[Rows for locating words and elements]
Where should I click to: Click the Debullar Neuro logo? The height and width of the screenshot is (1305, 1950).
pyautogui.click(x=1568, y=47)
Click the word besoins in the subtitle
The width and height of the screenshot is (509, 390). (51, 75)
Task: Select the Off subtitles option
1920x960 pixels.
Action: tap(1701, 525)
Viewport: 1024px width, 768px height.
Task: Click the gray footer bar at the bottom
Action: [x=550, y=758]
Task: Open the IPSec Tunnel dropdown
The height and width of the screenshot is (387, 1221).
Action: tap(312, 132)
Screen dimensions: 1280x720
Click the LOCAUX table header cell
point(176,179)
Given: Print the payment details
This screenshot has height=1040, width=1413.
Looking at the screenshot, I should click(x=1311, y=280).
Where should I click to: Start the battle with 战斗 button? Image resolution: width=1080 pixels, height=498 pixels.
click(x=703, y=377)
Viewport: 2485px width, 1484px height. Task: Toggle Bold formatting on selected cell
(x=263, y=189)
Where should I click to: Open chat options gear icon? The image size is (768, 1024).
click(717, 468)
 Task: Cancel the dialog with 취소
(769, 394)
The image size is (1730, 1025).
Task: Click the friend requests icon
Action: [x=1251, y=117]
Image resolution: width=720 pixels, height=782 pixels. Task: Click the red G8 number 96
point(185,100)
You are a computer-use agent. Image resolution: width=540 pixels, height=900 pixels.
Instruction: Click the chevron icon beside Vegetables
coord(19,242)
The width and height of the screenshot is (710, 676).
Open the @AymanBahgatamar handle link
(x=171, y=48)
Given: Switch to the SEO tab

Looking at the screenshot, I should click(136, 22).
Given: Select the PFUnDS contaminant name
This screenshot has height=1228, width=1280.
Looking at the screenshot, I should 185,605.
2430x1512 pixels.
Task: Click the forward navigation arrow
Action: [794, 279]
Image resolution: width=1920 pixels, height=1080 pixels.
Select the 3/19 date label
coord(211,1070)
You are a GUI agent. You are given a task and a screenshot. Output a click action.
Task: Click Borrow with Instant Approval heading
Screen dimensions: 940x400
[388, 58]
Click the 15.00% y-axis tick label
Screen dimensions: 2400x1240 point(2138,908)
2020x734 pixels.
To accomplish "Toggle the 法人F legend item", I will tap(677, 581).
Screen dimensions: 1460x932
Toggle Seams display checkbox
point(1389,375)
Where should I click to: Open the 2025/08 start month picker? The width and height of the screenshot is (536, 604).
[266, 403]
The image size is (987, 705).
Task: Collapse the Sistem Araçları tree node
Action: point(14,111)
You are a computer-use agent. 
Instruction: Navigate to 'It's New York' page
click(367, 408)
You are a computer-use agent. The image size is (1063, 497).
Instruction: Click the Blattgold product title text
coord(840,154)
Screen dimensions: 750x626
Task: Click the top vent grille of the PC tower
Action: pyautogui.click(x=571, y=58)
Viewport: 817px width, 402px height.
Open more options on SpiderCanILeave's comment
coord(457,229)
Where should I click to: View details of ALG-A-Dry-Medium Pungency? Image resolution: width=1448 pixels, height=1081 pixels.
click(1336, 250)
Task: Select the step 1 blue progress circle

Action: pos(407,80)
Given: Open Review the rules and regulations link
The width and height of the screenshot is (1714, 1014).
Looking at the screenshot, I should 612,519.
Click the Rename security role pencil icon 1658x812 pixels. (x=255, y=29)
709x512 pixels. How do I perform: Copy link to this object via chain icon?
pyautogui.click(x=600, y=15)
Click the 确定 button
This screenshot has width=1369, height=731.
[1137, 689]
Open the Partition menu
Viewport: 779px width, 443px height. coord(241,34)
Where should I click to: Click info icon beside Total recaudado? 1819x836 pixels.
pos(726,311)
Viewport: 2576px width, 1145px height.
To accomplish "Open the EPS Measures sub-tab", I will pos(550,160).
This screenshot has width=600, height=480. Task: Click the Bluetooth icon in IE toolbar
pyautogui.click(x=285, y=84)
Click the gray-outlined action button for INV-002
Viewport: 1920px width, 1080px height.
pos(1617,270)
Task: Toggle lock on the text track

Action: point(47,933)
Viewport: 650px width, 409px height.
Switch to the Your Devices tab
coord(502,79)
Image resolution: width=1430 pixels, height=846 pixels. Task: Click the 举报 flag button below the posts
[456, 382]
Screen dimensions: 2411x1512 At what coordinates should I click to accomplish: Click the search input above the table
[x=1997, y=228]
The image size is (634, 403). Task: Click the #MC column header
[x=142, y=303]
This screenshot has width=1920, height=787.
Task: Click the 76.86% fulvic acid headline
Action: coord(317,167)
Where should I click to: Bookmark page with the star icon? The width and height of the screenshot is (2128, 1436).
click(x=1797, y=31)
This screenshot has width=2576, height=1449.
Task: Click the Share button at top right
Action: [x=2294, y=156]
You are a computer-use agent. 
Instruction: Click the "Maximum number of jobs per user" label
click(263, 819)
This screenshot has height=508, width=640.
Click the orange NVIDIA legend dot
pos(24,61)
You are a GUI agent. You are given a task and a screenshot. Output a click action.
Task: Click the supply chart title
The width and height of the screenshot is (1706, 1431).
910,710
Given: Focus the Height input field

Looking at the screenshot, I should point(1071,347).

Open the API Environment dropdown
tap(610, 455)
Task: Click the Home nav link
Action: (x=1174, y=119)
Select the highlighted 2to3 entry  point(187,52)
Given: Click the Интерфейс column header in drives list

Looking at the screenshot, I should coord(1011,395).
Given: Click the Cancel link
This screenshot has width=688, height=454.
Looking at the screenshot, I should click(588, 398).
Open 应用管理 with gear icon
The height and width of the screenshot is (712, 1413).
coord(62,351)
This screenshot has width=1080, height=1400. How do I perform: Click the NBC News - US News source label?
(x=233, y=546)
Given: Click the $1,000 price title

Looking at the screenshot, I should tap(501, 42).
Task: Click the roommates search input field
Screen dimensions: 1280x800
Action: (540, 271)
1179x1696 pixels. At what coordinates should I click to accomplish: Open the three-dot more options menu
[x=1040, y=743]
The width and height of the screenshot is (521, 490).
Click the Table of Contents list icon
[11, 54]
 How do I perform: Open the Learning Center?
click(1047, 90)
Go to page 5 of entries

» WHAT THE TASK REQUIRES:
Render all of the rows above as a numbered list, leaving out any blank lines.

» EXERCISE RESPONSE:
1. Where should I click to: Click the Debullar Neuro logo? The height and width of the screenshot is (1305, 1950).
2. pyautogui.click(x=1568, y=47)
3. Click the word besoins in the subtitle
4. The width and height of the screenshot is (509, 390). (51, 75)
5. Task: Select the Off subtitles option
6. 1920x960 pixels.
7. Action: tap(1701, 525)
8. Viewport: 1024px width, 768px height.
9. Task: Click the gray footer bar at the bottom
10. Action: [x=550, y=758]
11. Task: Open the IPSec Tunnel dropdown
12. The height and width of the screenshot is (387, 1221).
13. Action: tap(312, 132)
14. Screen dimensions: 1280x720
15. Click the LOCAUX table header cell
16. point(176,179)
17. Given: Print the payment details
18. This screenshot has height=1040, width=1413.
19. Looking at the screenshot, I should click(x=1311, y=280).
20. Where should I click to: Start the battle with 战斗 button? Image resolution: width=1080 pixels, height=498 pixels.
21. click(x=703, y=377)
22. Viewport: 2485px width, 1484px height. Task: Toggle Bold formatting on selected cell
23. (x=263, y=189)
24. Where should I click to: Open chat options gear icon? The image size is (768, 1024).
25. click(717, 468)
26.  Task: Cancel the dialog with 취소
27. (769, 394)
28. The image size is (1730, 1025).
29. Task: Click the friend requests icon
30. Action: [x=1251, y=117]
31. Image resolution: width=720 pixels, height=782 pixels. Task: Click the red G8 number 96
32. point(185,100)
33. You are a computer-use agent. Image resolution: width=540 pixels, height=900 pixels.
34. Instruction: Click the chevron icon beside Vegetables
35. coord(19,242)
36. The width and height of the screenshot is (710, 676).
37. Open the @AymanBahgatamar handle link
38. (x=171, y=48)
39. Given: Switch to the SEO tab
40. Looking at the screenshot, I should click(136, 22).
41. Given: Select the PFUnDS contaminant name
42. This screenshot has height=1228, width=1280.
43. Looking at the screenshot, I should 185,605.
44. 2430x1512 pixels.
45. Task: Click the forward navigation arrow
46. Action: [794, 279]
47. Image resolution: width=1920 pixels, height=1080 pixels.
48. Select the 3/19 date label
49. coord(211,1070)
50. You are a GUI agent. You are given a task and a screenshot. Output a click action.
51. Task: Click Borrow with Instant Approval heading
52. Screen dimensions: 940x400
53. [388, 58]
54. Click the 15.00% y-axis tick label
55. Screen dimensions: 2400x1240 point(2138,908)
56. 2020x734 pixels.
57. To accomplish "Toggle the 法人F legend item", I will tap(677, 581).
58. Screen dimensions: 1460x932
59. Toggle Seams display checkbox
60. point(1389,375)
61. Where should I click to: Open the 2025/08 start month picker? The width and height of the screenshot is (536, 604).
62. [266, 403]
63. The image size is (987, 705).
64. Task: Collapse the Sistem Araçları tree node
65. Action: point(14,111)
66. You are a computer-use agent. 
67. Instruction: Navigate to 'It's New York' page
68. click(367, 408)
69. You are a computer-use agent. The image size is (1063, 497).
70. Instruction: Click the Blattgold product title text
71. coord(840,154)
72. Screen dimensions: 750x626
73. Task: Click the top vent grille of the PC tower
74. Action: pyautogui.click(x=571, y=58)
75. Viewport: 817px width, 402px height.
76. Open more options on SpiderCanILeave's comment
77. coord(457,229)
78. Where should I click to: View details of ALG-A-Dry-Medium Pungency? Image resolution: width=1448 pixels, height=1081 pixels.
79. click(1336, 250)
80. Task: Select the step 1 blue progress circle
81. Action: pos(407,80)
82. Given: Open Review the rules and regulations link
83. The width and height of the screenshot is (1714, 1014).
84. Looking at the screenshot, I should 612,519.
85. Click the Rename security role pencil icon 1658x812 pixels. (x=255, y=29)
86. 709x512 pixels. How do I perform: Copy link to this object via chain icon?
87. pyautogui.click(x=600, y=15)
88. Click the 确定 button
89. This screenshot has width=1369, height=731.
90. [1137, 689]
91. Open the Partition menu
92. Viewport: 779px width, 443px height. coord(241,34)
93. Where should I click to: Click info icon beside Total recaudado? 1819x836 pixels.
94. pos(726,311)
95. Viewport: 2576px width, 1145px height.
96. To accomplish "Open the EPS Measures sub-tab", I will pos(550,160).
97. This screenshot has width=600, height=480. Task: Click the Bluetooth icon in IE toolbar
98. pyautogui.click(x=285, y=84)
99. Click the gray-outlined action button for INV-002
100. Viewport: 1920px width, 1080px height.
101. pos(1617,270)
102. Task: Toggle lock on the text track
103. Action: point(47,933)
104. Viewport: 650px width, 409px height.
105. Switch to the Your Devices tab
106. coord(502,79)
107. Image resolution: width=1430 pixels, height=846 pixels. Task: Click the 举报 flag button below the posts
108. [456, 382]
109. Screen dimensions: 2411x1512 At what coordinates should I click to accomplish: Click the search input above the table
110. [x=1997, y=228]
111. The image size is (634, 403). Task: Click the #MC column header
112. [x=142, y=303]
113. This screenshot has width=1920, height=787.
114. Task: Click the 76.86% fulvic acid headline
115. Action: coord(317,167)
116. Where should I click to: Bookmark page with the star icon? The width and height of the screenshot is (2128, 1436).
117. click(x=1797, y=31)
118. This screenshot has width=2576, height=1449.
119. Task: Click the Share button at top right
120. Action: [x=2294, y=156]
121. You are a computer-use agent. 
122. Instruction: Click the "Maximum number of jobs per user" label
123. click(263, 819)
124. This screenshot has height=508, width=640.
125. Click the orange NVIDIA legend dot
126. pos(24,61)
127. You are a GUI agent. You are given a task and a screenshot. Output a click action.
128. Task: Click the supply chart title
129. The width and height of the screenshot is (1706, 1431).
130. 910,710
131. Given: Focus the Height input field
132. Looking at the screenshot, I should point(1071,347).
133. Open the API Environment dropdown
134. tap(610, 455)
135. Task: Click the Home nav link
136. Action: (x=1174, y=119)
137. Select the highlighted 2to3 entry  point(187,52)
138. Given: Click the Интерфейс column header in drives list
139. Looking at the screenshot, I should coord(1011,395).
140. Given: Click the Cancel link
141. This screenshot has width=688, height=454.
142. Looking at the screenshot, I should click(588, 398).
143. Open 应用管理 with gear icon
144. The height and width of the screenshot is (712, 1413).
145. coord(62,351)
146. This screenshot has width=1080, height=1400. How do I perform: Click the NBC News - US News source label?
147. (x=233, y=546)
148. Given: Click the $1,000 price title
149. Looking at the screenshot, I should tap(501, 42).
150. Task: Click the roommates search input field
151. Screen dimensions: 1280x800
152. Action: (540, 271)
153. 1179x1696 pixels. At what coordinates should I click to accomplish: Open the three-dot more options menu
154. [x=1040, y=743]
155. The width and height of the screenshot is (521, 490).
156. Click the Table of Contents list icon
157. [11, 54]
158.  How do I perform: Open the Learning Center?
159. click(1047, 90)
160. Go to page 5 of entries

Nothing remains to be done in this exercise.